* PROBLEM DESCRIPTION:
Would you please repeat the data exactly as given?

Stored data
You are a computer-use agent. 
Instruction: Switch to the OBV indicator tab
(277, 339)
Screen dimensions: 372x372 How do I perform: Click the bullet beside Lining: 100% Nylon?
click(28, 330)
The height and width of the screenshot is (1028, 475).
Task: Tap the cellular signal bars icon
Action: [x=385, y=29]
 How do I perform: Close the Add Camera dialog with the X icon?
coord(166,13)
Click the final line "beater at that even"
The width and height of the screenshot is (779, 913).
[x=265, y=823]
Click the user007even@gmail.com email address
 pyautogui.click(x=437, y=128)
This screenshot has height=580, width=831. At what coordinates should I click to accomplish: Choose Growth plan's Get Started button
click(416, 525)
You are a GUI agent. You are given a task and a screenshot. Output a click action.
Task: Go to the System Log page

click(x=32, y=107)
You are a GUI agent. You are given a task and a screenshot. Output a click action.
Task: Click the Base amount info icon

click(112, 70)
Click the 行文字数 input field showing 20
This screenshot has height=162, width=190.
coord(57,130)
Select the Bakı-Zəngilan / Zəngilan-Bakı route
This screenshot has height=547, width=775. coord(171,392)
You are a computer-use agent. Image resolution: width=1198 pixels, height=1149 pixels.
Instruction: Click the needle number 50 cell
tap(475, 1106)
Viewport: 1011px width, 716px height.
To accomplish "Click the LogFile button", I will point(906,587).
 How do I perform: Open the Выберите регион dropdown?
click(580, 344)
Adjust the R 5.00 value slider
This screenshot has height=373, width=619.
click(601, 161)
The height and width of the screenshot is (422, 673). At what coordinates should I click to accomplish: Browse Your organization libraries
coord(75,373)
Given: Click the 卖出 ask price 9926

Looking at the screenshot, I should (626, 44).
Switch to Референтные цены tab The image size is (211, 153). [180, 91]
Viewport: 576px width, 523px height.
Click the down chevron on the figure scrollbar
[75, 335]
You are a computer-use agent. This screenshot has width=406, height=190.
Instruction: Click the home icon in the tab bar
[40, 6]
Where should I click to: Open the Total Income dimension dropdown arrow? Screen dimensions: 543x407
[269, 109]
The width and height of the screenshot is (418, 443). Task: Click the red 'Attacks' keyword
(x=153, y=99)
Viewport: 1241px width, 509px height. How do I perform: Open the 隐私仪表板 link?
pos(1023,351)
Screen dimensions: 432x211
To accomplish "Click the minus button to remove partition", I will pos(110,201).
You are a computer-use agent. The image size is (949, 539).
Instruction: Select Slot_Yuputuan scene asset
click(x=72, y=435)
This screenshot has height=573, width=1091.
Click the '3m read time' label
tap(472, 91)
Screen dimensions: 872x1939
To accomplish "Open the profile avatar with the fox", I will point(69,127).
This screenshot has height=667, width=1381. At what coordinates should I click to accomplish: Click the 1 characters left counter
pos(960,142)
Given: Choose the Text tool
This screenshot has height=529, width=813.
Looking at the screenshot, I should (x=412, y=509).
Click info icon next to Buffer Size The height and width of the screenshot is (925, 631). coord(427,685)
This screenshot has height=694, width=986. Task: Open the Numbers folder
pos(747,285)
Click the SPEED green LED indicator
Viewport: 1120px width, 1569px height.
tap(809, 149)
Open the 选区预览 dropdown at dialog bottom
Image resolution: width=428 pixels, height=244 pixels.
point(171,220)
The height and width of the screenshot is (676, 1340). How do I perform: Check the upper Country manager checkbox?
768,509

* SOLUTION:
You are a computer-use agent. 
Instruction: Switch to the OBV indicator tab
(277, 339)
Screen dimensions: 372x372 How do I perform: Click the bullet beside Lining: 100% Nylon?
click(28, 330)
The height and width of the screenshot is (1028, 475).
Task: Tap the cellular signal bars icon
Action: [x=385, y=29]
 How do I perform: Close the Add Camera dialog with the X icon?
coord(166,13)
Click the final line "beater at that even"
The width and height of the screenshot is (779, 913).
[x=265, y=823]
Click the user007even@gmail.com email address
 pyautogui.click(x=437, y=128)
This screenshot has height=580, width=831. At what coordinates should I click to accomplish: Choose Growth plan's Get Started button
click(416, 525)
You are a GUI agent. You are given a task and a screenshot. Output a click action.
Task: Go to the System Log page

click(x=32, y=107)
You are a GUI agent. You are given a task and a screenshot. Output a click action.
Task: Click the Base amount info icon

click(112, 70)
Click the 行文字数 input field showing 20
This screenshot has height=162, width=190.
coord(57,130)
Select the Bakı-Zəngilan / Zəngilan-Bakı route
This screenshot has height=547, width=775. coord(171,392)
You are a computer-use agent. Image resolution: width=1198 pixels, height=1149 pixels.
Instruction: Click the needle number 50 cell
tap(475, 1106)
Viewport: 1011px width, 716px height.
To accomplish "Click the LogFile button", I will point(906,587).
 How do I perform: Open the Выберите регион dropdown?
click(580, 344)
Adjust the R 5.00 value slider
This screenshot has height=373, width=619.
click(601, 161)
The height and width of the screenshot is (422, 673). At what coordinates should I click to accomplish: Browse Your organization libraries
coord(75,373)
Given: Click the 卖出 ask price 9926

Looking at the screenshot, I should (626, 44).
Switch to Референтные цены tab The image size is (211, 153). [180, 91]
Viewport: 576px width, 523px height.
Click the down chevron on the figure scrollbar
[75, 335]
You are a computer-use agent. This screenshot has width=406, height=190.
Instruction: Click the home icon in the tab bar
[40, 6]
Where should I click to: Open the Total Income dimension dropdown arrow? Screen dimensions: 543x407
[269, 109]
The width and height of the screenshot is (418, 443). Task: Click the red 'Attacks' keyword
(x=153, y=99)
Viewport: 1241px width, 509px height. How do I perform: Open the 隐私仪表板 link?
pos(1023,351)
Screen dimensions: 432x211
To accomplish "Click the minus button to remove partition", I will pos(110,201).
You are a computer-use agent. The image size is (949, 539).
Instruction: Select Slot_Yuputuan scene asset
click(x=72, y=435)
This screenshot has height=573, width=1091.
Click the '3m read time' label
tap(472, 91)
Screen dimensions: 872x1939
To accomplish "Open the profile avatar with the fox", I will point(69,127).
This screenshot has height=667, width=1381. At what coordinates should I click to accomplish: Click the 1 characters left counter
pos(960,142)
Given: Choose the Text tool
This screenshot has height=529, width=813.
Looking at the screenshot, I should (x=412, y=509).
Click info icon next to Buffer Size The height and width of the screenshot is (925, 631). coord(427,685)
This screenshot has height=694, width=986. Task: Open the Numbers folder
pos(747,285)
Click the SPEED green LED indicator
Viewport: 1120px width, 1569px height.
tap(809, 149)
Open the 选区预览 dropdown at dialog bottom
Image resolution: width=428 pixels, height=244 pixels.
point(171,220)
The height and width of the screenshot is (676, 1340). How do I perform: Check the upper Country manager checkbox?
768,509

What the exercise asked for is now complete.